Bagian lain museum menunjukkan peta negara-negara pemilik senjata nuklir: Amerika, Rusia, Cina, Inggris, Prancis, India, Pakistan, Israel, hingga Korea Utara. Jumlah peluru kendali yang mereka miliki terpampang jelas, seperti peringatan bahwa ancaman perang nuklir masih jauh dari usai.
Saya terus berjalan dan melihat berbagai artefak korban bom—botol kaca yang meleleh, uang logam terbakar, dan barang-barang pribadi lain yang tak lagi dikenali bentuk aslinya. Ada pula ruang kesaksian para hibakusha (penyintas bom atom) yang terekam dalam suara dan video. Suara-suara yang lirih tapi penuh kekuatan itu menusuk kalbu. Mereka bukan hanya korban, mereka adalah saksi zaman.
Satu kisah yang sangat menyentuh adalah tentang Dr. Takashi Nagai, seorang dokter yang selamat namun kehilangan keluarganya.
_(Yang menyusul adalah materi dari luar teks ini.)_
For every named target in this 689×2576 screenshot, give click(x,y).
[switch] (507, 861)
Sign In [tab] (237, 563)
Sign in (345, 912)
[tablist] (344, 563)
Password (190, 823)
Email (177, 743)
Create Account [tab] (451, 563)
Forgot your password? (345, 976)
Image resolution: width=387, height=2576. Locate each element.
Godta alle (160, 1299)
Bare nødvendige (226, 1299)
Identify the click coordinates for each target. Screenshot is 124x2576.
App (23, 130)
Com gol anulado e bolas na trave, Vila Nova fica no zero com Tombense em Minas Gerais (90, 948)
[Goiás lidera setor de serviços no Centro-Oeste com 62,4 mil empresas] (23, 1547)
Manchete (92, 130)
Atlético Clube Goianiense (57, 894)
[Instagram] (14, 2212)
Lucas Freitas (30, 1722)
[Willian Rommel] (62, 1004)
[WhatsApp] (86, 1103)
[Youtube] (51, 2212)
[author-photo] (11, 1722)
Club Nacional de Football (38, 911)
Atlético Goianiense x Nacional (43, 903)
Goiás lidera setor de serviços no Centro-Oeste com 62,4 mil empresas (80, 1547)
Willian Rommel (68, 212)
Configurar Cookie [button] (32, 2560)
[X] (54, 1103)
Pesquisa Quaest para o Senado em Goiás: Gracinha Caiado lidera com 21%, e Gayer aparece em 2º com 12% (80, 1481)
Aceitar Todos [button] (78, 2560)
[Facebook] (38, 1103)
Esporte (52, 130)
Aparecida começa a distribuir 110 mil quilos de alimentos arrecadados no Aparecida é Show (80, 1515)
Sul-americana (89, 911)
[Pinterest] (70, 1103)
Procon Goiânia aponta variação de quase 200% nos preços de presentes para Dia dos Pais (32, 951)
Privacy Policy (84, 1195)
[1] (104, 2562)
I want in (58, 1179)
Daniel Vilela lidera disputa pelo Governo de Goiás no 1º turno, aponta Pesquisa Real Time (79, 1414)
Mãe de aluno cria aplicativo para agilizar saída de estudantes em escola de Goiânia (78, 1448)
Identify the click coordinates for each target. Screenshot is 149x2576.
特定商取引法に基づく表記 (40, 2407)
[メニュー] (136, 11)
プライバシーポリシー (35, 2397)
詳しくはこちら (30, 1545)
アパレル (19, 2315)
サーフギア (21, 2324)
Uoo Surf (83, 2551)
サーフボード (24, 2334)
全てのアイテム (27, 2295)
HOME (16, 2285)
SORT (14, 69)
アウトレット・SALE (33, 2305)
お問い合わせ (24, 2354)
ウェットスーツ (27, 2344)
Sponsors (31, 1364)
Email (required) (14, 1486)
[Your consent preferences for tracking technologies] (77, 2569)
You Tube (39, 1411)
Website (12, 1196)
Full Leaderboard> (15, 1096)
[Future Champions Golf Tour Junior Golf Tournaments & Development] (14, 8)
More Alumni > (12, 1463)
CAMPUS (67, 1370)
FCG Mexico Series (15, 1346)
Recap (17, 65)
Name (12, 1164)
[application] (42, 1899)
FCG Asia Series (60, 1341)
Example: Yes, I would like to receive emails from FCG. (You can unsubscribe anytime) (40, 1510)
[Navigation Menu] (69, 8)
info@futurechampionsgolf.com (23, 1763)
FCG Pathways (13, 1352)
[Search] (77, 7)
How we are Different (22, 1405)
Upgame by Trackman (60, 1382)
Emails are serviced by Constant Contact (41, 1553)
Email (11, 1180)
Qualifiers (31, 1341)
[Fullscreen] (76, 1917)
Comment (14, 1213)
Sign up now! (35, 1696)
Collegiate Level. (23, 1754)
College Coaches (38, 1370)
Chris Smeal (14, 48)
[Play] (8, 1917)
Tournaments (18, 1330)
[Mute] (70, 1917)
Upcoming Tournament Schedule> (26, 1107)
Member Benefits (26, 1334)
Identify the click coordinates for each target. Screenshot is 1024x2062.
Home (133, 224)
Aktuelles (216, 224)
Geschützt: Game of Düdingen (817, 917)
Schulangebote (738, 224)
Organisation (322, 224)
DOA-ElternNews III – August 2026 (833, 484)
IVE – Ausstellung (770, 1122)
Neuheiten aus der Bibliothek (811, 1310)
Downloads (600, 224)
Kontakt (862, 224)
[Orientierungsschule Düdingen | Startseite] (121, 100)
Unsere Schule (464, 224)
Meski tubuhnya digerogoti radiasi, ia tetap mengabdikan hidupnya untuk merawat para korban dan melakukan riset pengobatan radiasi. Ia meninggal dunia pada 1951 karena leukemia—sebuah pengorbanan sunyi yang menggetarkan jiwa.
Tanpa terasa, dua jam lebih telah berlalu. Perjalanan kami di museum harus dilanjutkan ke Peace Park, tempat yang tak kalah sarat makna. Kami kembali ke ruang depan, mengembalikan kursi roda, dan berjalan perlahan menuju halte trem. Masih banyak yang ingin dikenang dan direnungkan.